▶ _Problem details_:
I'd like every line in the following listing that holds "will" copied.

· · · · ·

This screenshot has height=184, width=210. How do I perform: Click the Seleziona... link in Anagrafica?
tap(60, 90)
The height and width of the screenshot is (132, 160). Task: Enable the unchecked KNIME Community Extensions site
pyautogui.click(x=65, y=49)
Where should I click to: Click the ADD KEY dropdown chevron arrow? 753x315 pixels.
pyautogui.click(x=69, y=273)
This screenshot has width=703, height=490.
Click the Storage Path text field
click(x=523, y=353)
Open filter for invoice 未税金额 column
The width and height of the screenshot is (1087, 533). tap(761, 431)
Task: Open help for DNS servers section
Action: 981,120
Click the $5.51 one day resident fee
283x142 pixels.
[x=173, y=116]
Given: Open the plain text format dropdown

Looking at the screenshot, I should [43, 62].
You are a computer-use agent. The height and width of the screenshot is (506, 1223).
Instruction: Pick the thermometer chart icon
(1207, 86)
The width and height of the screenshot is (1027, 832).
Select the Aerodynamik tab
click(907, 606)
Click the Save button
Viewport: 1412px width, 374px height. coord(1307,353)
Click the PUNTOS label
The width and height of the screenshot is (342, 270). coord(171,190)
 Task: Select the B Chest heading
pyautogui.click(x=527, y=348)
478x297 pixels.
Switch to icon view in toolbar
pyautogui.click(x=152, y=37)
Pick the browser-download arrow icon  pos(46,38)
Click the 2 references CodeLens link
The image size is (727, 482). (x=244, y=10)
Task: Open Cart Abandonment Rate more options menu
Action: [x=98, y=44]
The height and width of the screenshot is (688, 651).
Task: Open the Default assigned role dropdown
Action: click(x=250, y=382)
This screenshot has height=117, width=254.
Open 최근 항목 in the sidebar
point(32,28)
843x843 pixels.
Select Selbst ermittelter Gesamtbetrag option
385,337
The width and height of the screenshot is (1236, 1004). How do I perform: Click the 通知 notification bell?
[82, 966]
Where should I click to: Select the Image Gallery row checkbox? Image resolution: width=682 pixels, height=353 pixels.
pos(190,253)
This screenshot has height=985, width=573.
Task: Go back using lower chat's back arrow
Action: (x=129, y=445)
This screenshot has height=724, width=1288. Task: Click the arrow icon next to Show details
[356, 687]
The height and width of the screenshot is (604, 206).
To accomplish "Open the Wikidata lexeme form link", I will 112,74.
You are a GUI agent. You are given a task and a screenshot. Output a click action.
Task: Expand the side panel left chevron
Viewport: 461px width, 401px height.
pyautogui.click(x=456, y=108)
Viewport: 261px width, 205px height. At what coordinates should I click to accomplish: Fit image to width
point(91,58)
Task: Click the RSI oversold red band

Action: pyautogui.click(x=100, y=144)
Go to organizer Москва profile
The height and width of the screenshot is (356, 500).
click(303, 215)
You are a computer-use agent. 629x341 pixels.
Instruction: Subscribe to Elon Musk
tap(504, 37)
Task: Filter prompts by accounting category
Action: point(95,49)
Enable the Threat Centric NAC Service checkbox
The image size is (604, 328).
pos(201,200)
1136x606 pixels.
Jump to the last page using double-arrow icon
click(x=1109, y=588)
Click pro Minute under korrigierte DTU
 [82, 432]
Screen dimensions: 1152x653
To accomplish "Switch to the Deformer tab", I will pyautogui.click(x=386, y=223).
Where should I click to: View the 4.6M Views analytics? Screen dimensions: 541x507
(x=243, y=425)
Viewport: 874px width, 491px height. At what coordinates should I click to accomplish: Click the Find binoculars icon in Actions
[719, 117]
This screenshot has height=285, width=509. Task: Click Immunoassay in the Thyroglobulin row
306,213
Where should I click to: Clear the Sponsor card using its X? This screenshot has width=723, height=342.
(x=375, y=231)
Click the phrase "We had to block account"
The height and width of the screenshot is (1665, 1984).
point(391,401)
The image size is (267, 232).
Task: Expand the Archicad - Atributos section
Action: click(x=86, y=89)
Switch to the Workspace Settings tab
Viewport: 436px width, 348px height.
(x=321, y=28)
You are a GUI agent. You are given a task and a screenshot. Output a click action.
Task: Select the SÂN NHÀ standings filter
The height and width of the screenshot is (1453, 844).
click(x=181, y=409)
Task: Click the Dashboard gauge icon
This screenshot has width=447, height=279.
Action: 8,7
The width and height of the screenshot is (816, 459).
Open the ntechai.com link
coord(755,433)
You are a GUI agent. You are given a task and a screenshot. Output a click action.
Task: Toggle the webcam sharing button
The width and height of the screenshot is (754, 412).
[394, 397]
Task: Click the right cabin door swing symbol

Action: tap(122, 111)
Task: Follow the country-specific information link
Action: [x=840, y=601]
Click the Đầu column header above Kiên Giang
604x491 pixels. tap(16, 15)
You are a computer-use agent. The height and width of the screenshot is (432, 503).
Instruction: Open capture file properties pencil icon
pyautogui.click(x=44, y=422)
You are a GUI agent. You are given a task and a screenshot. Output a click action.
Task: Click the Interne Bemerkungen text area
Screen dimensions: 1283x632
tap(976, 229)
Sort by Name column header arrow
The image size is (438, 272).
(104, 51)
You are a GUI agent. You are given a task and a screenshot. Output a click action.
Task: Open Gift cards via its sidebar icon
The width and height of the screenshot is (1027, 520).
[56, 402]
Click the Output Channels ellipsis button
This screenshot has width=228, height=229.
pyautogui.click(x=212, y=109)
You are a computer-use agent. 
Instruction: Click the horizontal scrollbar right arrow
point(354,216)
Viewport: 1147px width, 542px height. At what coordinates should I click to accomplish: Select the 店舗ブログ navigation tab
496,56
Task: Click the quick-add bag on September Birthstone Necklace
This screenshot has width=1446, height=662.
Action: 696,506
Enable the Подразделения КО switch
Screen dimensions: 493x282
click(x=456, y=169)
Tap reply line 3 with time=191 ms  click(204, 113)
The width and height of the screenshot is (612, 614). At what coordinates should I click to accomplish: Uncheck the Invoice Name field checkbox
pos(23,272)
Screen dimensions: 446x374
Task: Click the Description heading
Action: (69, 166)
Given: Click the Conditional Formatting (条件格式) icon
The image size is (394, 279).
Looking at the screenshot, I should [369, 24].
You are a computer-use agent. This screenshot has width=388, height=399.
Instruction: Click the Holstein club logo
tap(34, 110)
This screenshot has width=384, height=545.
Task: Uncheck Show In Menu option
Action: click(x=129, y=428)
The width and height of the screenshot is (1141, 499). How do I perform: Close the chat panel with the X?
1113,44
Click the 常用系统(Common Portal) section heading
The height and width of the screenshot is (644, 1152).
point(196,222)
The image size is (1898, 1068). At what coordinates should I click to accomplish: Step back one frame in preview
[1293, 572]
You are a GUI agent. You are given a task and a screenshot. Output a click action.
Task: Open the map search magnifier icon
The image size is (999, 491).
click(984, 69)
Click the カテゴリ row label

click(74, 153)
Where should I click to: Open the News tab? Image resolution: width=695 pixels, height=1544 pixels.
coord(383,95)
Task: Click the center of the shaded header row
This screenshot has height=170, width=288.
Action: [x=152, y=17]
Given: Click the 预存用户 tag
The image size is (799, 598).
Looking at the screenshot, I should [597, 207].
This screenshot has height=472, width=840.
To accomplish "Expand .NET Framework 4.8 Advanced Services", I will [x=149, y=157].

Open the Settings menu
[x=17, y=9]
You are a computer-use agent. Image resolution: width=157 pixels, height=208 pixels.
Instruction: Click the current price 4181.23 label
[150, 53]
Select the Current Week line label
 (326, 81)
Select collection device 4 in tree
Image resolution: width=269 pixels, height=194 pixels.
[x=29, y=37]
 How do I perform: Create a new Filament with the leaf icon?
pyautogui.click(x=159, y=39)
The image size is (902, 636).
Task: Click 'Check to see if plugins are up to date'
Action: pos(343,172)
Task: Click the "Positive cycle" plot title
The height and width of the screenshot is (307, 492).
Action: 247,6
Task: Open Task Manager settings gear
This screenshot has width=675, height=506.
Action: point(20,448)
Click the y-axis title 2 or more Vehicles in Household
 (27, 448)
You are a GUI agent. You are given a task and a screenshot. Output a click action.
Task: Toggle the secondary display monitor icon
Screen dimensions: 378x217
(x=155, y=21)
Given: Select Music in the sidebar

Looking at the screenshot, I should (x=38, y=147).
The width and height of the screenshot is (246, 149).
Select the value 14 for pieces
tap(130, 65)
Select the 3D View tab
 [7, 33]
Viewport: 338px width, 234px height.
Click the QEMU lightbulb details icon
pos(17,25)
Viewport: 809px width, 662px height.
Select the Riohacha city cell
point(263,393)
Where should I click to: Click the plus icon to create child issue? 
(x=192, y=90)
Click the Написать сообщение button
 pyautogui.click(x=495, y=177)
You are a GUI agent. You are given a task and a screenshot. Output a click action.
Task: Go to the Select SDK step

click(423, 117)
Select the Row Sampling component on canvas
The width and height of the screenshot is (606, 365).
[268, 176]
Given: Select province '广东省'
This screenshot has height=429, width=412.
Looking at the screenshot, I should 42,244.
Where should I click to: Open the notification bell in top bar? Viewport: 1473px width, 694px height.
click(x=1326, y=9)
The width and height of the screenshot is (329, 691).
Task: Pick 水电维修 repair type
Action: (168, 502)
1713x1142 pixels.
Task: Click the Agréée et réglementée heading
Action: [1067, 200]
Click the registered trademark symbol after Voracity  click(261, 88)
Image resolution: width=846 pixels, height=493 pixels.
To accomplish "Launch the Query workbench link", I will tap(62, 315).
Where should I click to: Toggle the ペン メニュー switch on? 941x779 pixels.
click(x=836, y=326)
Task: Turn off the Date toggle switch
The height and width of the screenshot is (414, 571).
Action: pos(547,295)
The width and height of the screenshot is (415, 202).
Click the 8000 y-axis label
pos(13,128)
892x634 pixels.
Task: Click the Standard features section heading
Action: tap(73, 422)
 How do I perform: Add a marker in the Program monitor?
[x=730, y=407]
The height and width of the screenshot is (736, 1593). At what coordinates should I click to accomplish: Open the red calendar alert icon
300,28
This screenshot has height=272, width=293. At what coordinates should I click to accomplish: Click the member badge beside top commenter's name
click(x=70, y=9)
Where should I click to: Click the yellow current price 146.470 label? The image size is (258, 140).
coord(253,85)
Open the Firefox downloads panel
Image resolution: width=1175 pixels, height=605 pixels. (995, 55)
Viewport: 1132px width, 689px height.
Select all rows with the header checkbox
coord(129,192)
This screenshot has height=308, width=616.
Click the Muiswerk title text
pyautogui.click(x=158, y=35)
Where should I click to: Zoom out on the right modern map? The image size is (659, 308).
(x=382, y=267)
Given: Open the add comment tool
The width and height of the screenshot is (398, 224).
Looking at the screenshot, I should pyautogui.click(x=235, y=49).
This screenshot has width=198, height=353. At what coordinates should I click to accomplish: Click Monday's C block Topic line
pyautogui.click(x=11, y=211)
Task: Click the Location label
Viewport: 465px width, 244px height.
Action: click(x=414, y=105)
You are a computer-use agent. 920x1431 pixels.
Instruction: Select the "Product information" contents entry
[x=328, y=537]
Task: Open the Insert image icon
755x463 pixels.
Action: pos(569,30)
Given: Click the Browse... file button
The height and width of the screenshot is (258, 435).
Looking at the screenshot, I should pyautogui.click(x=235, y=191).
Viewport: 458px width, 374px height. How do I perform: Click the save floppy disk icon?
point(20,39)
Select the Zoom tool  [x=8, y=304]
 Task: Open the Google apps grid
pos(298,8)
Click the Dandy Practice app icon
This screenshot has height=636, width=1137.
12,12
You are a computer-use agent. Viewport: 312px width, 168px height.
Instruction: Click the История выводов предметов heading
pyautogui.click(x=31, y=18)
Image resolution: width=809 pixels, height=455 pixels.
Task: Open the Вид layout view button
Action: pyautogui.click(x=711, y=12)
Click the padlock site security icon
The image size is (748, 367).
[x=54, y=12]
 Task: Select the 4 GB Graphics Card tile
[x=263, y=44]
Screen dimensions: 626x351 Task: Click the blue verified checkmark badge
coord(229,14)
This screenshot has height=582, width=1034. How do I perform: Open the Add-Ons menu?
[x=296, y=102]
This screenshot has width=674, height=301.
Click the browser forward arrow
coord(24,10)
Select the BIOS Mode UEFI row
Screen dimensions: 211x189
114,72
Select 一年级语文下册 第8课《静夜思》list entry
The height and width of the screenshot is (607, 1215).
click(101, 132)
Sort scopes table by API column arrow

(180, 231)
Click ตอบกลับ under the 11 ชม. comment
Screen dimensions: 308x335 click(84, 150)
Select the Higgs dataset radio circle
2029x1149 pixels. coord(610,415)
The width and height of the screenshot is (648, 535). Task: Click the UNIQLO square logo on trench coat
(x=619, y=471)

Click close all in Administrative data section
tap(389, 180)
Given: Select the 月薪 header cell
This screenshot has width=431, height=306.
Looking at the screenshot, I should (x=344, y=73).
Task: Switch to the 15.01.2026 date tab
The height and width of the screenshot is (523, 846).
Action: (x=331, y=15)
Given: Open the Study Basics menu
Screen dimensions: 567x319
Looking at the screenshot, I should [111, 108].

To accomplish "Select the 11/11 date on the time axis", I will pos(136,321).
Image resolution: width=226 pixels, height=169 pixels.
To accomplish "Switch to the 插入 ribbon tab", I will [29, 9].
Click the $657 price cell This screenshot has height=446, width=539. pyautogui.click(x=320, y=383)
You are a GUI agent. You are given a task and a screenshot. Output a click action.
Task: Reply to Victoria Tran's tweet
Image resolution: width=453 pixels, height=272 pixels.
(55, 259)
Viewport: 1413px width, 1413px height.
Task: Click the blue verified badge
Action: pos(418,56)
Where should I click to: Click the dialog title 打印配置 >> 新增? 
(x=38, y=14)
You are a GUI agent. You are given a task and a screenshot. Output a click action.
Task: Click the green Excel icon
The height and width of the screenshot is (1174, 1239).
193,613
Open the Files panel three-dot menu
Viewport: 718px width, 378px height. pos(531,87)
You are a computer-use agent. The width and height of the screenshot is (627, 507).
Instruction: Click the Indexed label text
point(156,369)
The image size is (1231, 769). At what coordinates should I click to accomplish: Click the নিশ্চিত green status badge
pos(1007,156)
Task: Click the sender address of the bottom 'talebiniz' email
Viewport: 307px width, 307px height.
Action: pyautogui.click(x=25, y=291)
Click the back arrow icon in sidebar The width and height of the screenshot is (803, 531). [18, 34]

· · · · ·

▶ _Written reply_:
To accomplish "Open the Wikidata lexeme form link", I will 112,74.
To accomplish "Switch to the Deformer tab", I will pyautogui.click(x=386, y=223).
To accomplish "Expand .NET Framework 4.8 Advanced Services", I will [x=149, y=157].
To accomplish "Launch the Query workbench link", I will tap(62, 315).
To accomplish "Select the 11/11 date on the time axis", I will pos(136,321).
To accomplish "Switch to the 插入 ribbon tab", I will [29, 9].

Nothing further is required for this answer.